Start of RECORDS TO USE

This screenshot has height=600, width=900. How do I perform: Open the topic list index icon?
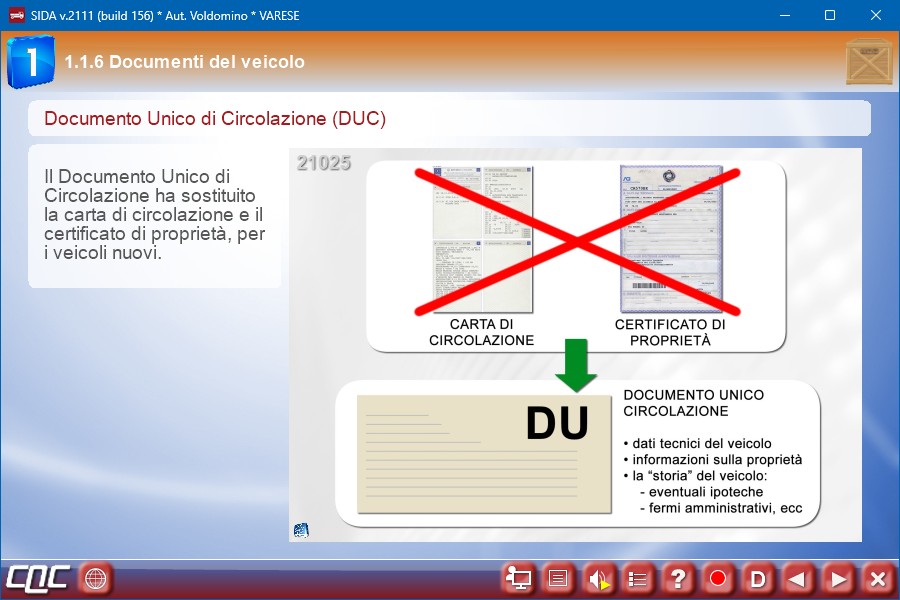638,578

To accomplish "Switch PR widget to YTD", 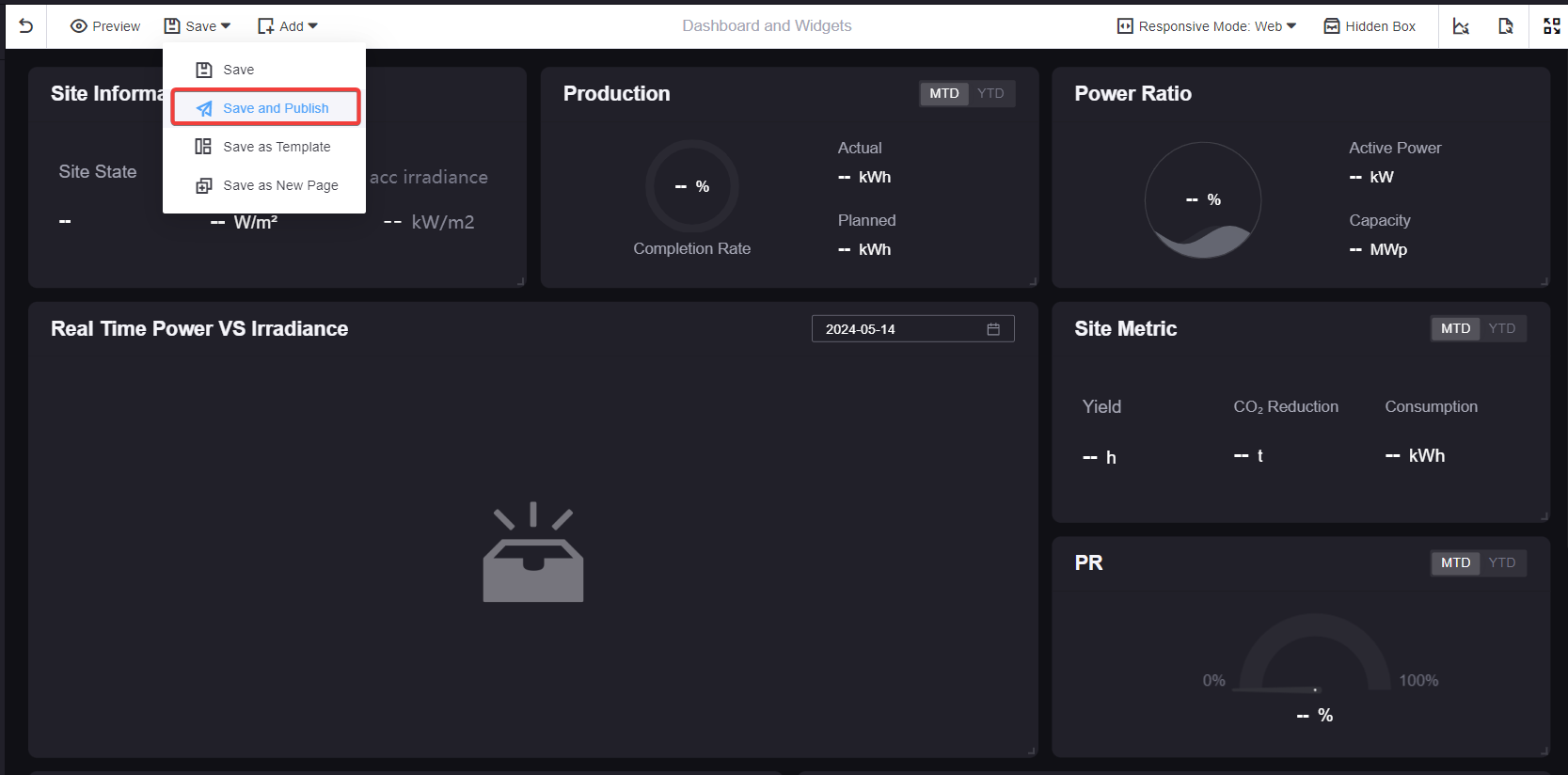I will click(x=1501, y=562).
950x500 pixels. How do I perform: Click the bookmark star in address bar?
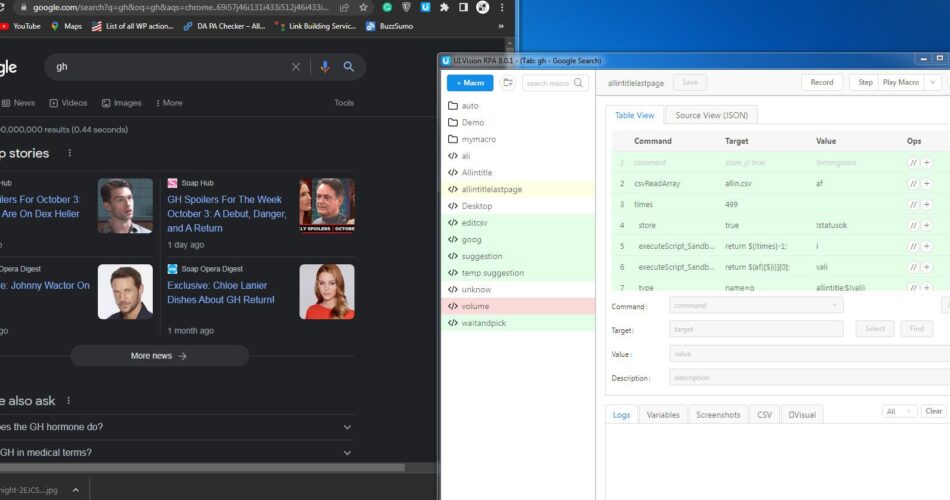365,7
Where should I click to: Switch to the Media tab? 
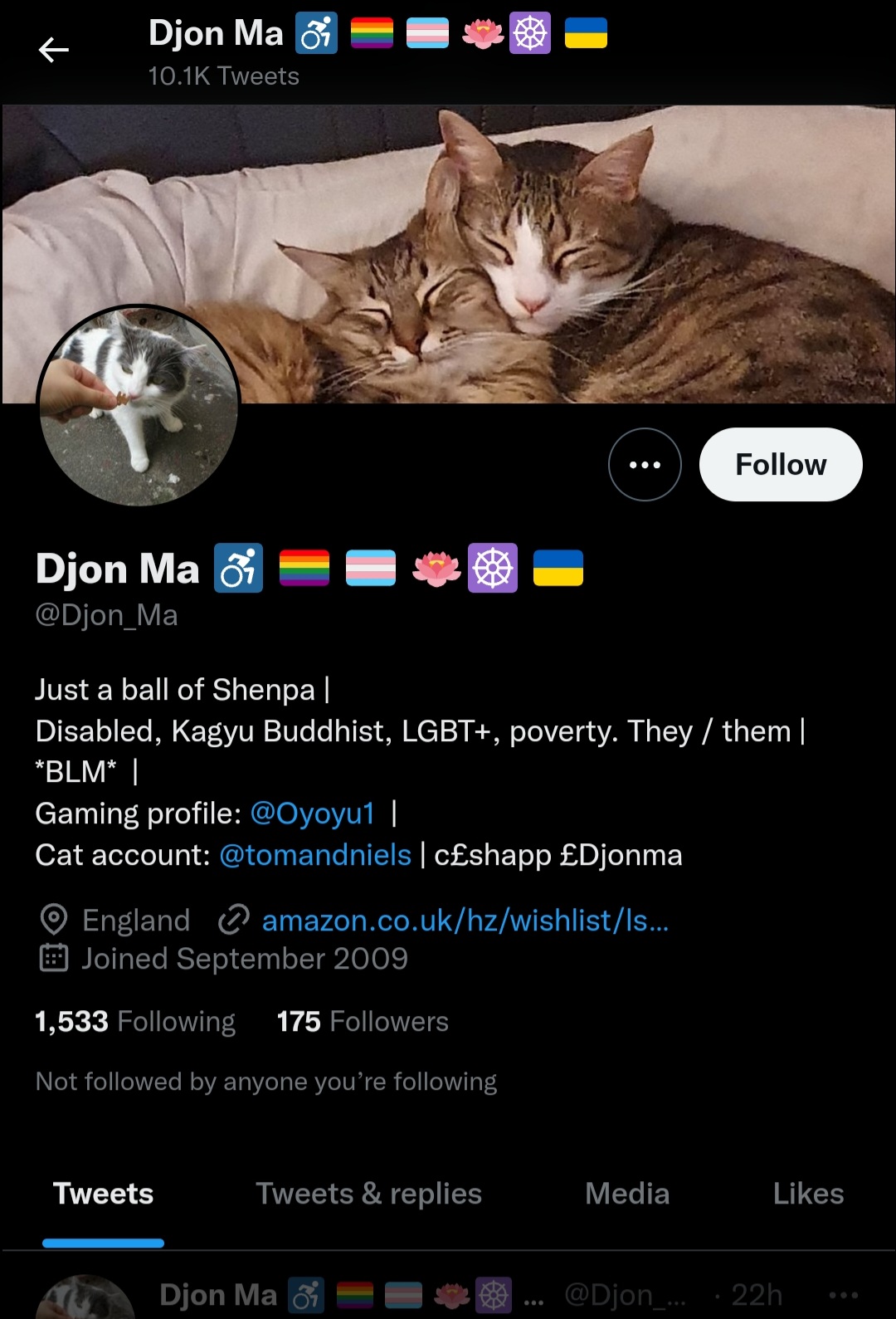click(627, 1194)
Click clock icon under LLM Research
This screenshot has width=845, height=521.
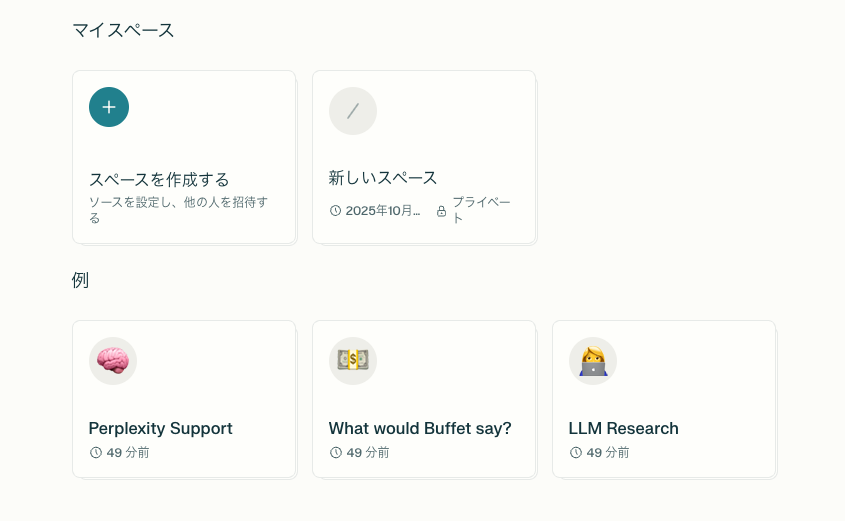click(x=576, y=453)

End of RECORDS TO USE

EXERCISE REQUIREMENTS: Starting at the line that holds "Click clock icon under LLM Research", reproduce each line through the last one of the listing, and nothing more; the pictures stay out.

SOLUTION:
Click clock icon under LLM Research
This screenshot has width=845, height=521.
click(x=576, y=453)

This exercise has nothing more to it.